=== PROBLEM TO WORK ON ===
Find the line holding "This screenshot has height=481, width=1024." in the entries below. Give it again exactly, along with every line after it up to and including the line holding "Viewport: 1568px width, 505px height.".

=== TASK MATERIAL ===
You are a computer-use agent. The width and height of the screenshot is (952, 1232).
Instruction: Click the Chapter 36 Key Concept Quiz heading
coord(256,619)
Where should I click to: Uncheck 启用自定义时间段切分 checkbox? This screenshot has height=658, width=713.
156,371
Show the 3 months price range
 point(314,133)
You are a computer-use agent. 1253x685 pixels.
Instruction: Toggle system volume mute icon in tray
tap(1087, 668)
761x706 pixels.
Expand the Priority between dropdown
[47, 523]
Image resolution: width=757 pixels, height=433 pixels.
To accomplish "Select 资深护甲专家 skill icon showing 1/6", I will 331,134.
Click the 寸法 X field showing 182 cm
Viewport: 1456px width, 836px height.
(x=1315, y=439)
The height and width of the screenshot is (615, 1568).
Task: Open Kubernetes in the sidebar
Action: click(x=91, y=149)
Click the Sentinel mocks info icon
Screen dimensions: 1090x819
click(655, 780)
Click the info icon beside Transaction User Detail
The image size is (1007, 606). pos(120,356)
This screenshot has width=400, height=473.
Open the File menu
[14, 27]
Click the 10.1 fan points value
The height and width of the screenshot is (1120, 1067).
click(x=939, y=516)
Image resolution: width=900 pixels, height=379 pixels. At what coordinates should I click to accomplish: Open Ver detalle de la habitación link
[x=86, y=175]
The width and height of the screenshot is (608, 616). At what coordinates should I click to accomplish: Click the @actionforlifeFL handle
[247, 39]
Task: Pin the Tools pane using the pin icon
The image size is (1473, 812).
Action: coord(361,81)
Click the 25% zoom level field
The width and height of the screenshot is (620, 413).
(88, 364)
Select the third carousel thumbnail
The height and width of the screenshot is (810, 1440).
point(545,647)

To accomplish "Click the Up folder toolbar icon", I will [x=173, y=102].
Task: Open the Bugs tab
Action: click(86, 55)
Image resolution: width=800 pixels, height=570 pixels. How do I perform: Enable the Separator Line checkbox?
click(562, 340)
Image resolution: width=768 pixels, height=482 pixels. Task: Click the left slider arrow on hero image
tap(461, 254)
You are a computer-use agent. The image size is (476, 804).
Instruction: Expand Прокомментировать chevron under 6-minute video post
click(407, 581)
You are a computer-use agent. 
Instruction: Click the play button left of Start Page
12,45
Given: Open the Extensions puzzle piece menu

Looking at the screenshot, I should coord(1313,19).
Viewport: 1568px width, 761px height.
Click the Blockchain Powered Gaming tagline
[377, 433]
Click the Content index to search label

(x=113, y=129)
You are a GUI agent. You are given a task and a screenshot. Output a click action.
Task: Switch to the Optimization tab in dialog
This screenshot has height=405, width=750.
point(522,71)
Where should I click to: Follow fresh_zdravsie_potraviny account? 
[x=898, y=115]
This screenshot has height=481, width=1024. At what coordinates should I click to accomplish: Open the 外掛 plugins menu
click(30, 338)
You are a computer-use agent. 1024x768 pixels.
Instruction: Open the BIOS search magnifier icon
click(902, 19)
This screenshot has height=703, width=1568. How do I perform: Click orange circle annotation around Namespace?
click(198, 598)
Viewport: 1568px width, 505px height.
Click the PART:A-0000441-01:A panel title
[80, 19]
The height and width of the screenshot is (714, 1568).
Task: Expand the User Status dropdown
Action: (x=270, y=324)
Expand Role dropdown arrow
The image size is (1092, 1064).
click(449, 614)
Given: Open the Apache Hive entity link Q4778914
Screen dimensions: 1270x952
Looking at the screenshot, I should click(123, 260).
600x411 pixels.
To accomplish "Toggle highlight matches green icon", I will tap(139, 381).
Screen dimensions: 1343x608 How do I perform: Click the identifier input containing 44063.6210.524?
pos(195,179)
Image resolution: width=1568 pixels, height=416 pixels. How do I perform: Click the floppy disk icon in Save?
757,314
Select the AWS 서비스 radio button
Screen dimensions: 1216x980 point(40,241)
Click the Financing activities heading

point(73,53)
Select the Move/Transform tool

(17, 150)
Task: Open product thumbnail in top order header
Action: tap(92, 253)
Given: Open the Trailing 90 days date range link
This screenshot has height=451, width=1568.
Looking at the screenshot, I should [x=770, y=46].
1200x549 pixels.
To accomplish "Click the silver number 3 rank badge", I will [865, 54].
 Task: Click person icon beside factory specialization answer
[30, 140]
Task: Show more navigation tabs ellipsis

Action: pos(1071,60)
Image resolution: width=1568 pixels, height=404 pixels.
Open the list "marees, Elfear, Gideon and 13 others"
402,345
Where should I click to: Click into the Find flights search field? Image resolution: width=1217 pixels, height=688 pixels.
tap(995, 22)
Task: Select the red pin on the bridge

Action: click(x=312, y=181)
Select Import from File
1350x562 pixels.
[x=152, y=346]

=== ANSWER SPACE ===
This screenshot has height=481, width=1024. At what coordinates should I click to accomplish: Open the 外掛 plugins menu
click(30, 338)
You are a computer-use agent. 1024x768 pixels.
Instruction: Open the BIOS search magnifier icon
click(902, 19)
This screenshot has height=703, width=1568. How do I perform: Click orange circle annotation around Namespace?
click(198, 598)
Viewport: 1568px width, 505px height.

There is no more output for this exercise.